YOUR INSTRUCTIONS ->
The data below should be copied out exactly, with its pictures omitted.

INFORMATION ->
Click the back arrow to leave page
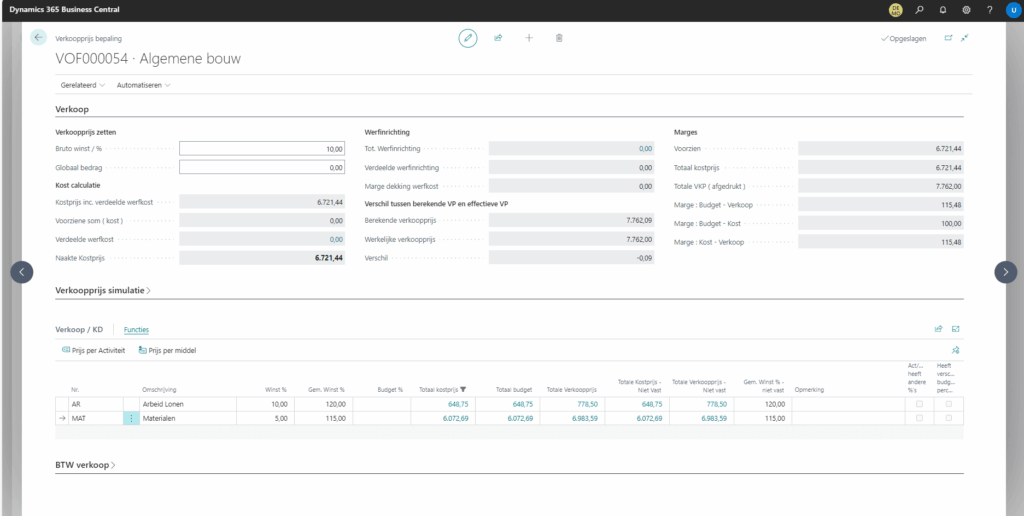1024x516 pixels. (39, 37)
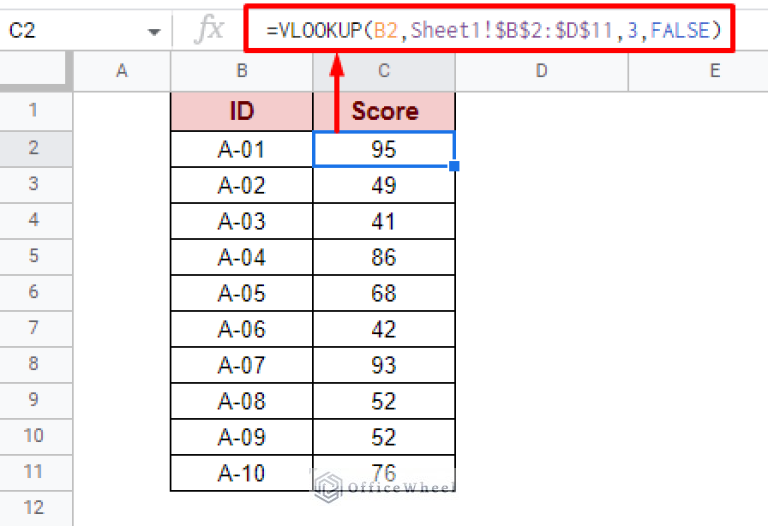Click the Score header cell
Viewport: 768px width, 526px height.
pyautogui.click(x=384, y=111)
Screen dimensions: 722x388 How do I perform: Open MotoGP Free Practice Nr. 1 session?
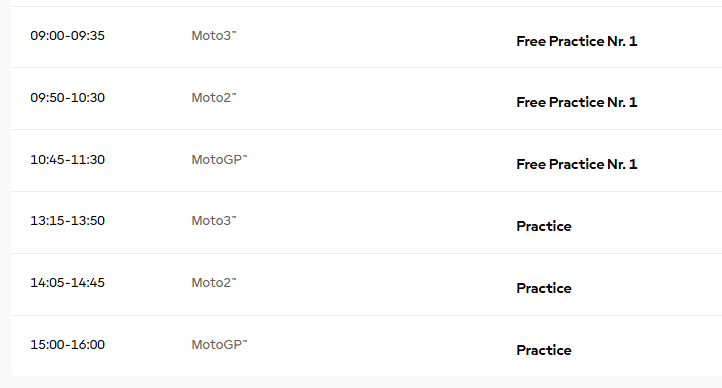click(x=576, y=164)
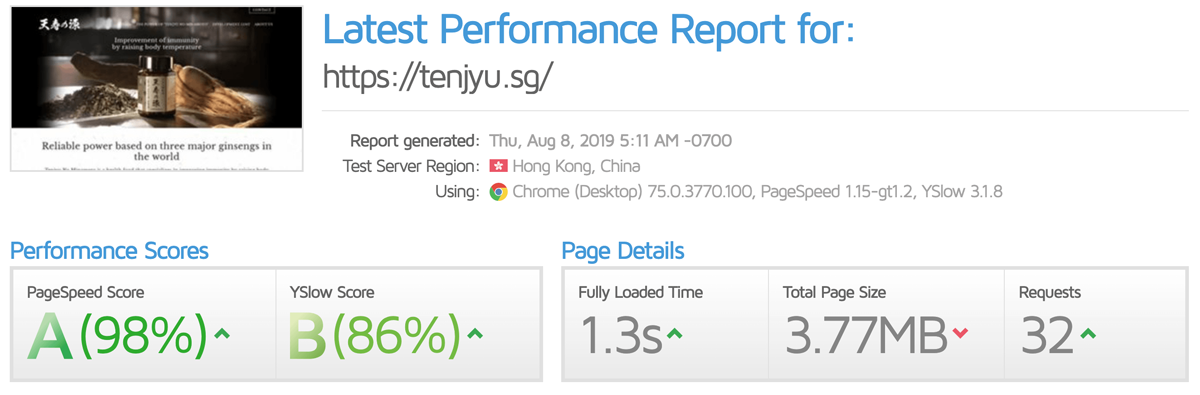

EXERCISE OUTPUT ->
Click the back arrow to leave page
1024x516 pixels. (39, 37)
Click the Score header cell
Viewport: 768px width, 526px height.
pyautogui.click(x=384, y=111)
Screen dimensions: 722x388 How do I perform: Open MotoGP Free Practice Nr. 1 session?
click(x=576, y=164)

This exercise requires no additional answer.